Figuring it all out…

So, yesterday I got some bad news for my microbusiness. It appears that the major thing I was hanging my hat on – a federal grant writing opportunity – may not come in anytime soon. Yikes! That was the bulk of my early consulting work. But on the flipside… .

Well, I didn’t make the decision to go out on my own lightly or without a lot of excessive handwringing and aforethought. Not only did I have a plan B, but I had a C, D and E as well. And while I move on to elements of both plans B and C, I know that Plan E (related to relying on my small cash cushion for awhile), is also perfectly undisturbed and available for use.

Still, I’m not going to lie. Having Plan A, the surest of them all, crack was a little bit of a blow. Ultimately, it may be a blessing in disguise because I did have a risk of becoming one dimensional relying on only one large source of income. While I had always intended to diversify after a wildly successful launch, if I diversify now while I’m still hungry for work, I have a much better shot at developing more clients and a greater diversity of work.

So, I’m rolling with it.

And just look at me! Once again, I’m demonstrating the insight I gained on the West Indian shores of Antigua. Life is much better if you plan and respond, not panic and react. That’s exactly what I intend on doing.

After I got my bad news yesterday, I can’t lie. My hand hovered over the panic button for an hour. I nearly reached out to an old client and offered to take a full-time job with him. I also flirted with telling my firm I wanted to come back. Thankfully, I did neither. Instead, I spent about two hours doing business development then I went for a walk and read some of my book. Finally, I made a healthy and fun dinner. This whole micro-business thing was designed for me to have more family time and more personal time. Yesterday, in the face of adversity, I lived the dream.

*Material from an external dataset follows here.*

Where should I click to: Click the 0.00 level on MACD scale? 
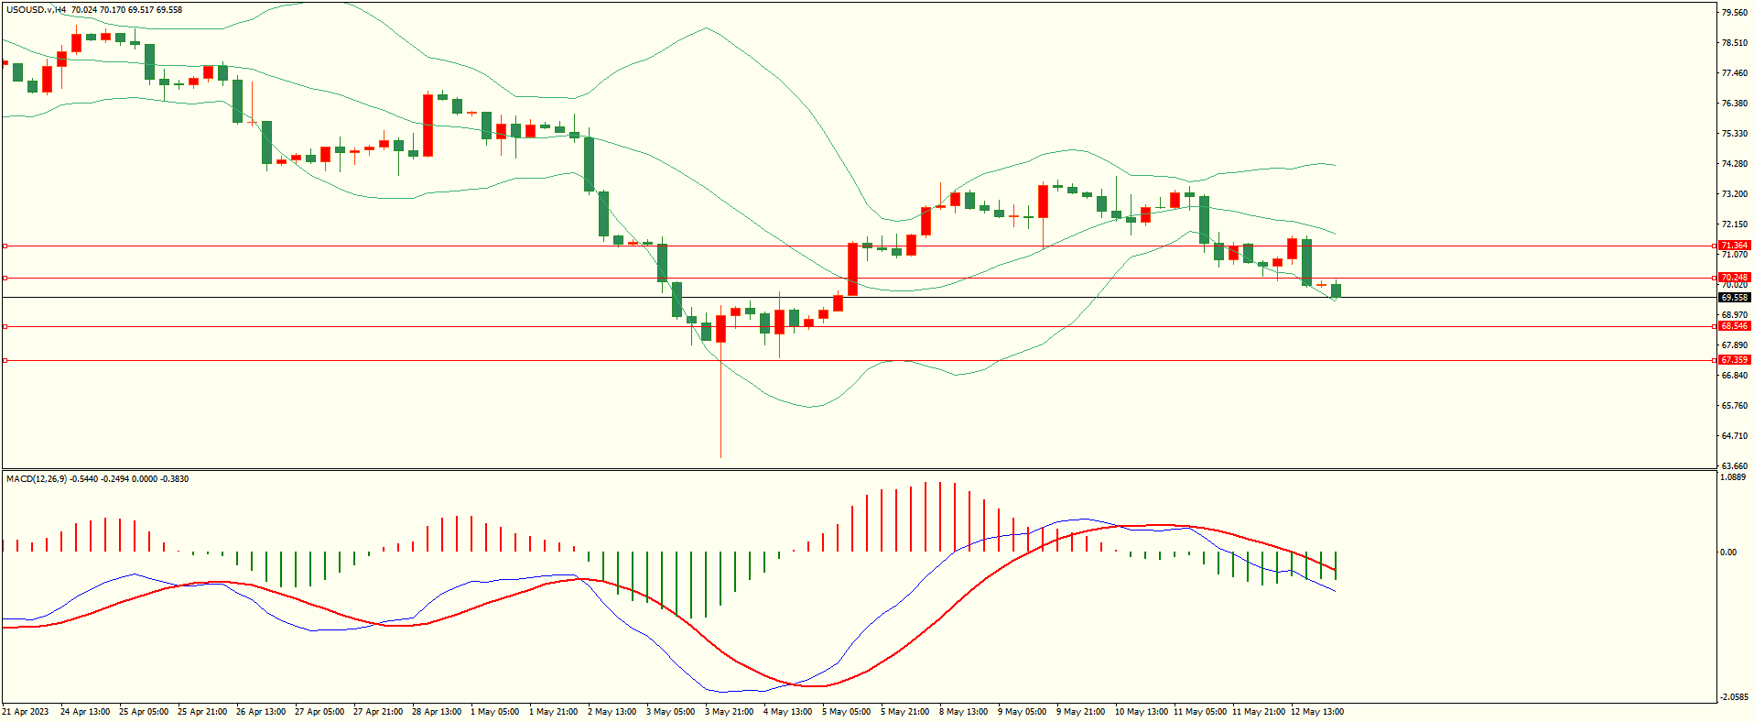(1727, 552)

Today? I’m feeling much better. I managed to get my first signed contract today (YAY!!!) and I put out additional feelers related to work. I’m trying to live the advice I gave my husband by spending a few hours each day in business development while I also focus on all of the reasons why I made this change. I have a couple of additional feelers I want to get out there while I should also get some clarity on the timing of the federal grant opportunity. Finally, tonight I’m doing a toast with my former colleagues which will include another business development opportunity and then my husband and I are going out for a craft beer and food truck food. How yuppie-dom is that?

It will, I reassure myself, be okay. And to be honest, life is better than it has ever been, even with a little fear of a work slowdown. When I had these slowdowns before, I felt the hand of Big Brother hovering above me. It was likely my own imagination – my firm was really great about supporting people to hit their targets – but it was my own fear of letting others down. Now, it’s not only all on me but I’m the only one I’d be letting down. And I KNOW I’m doing the work to be successful.

There’s a true peace going on right now in my world. I’m literally just two weeks in today on my new adventure. I have already gotten my first contract. But more than that, I can see how life is different and better. Unfettered from a regular schedule and working for myself is very freeing. And candidly, I’m likely working just as much but not as stressed about it. Being a self-directed person, I am confident that I can make this micro-business a success. More importantly, I need to keep the focus on my why. I did this for my life, my husband, my family, and my own personal sense of purpose. All of that is still firmly a part of my real Plan A.

So, I’ll take this minor bump in the road in stride. I’ve thankfully got carryover work so I’m still a little busy. Today will be filled with client calls – both billable and business development – and some good family time afterwards. It’s the best, truly, that I could hope for. And I plan on celebrating that.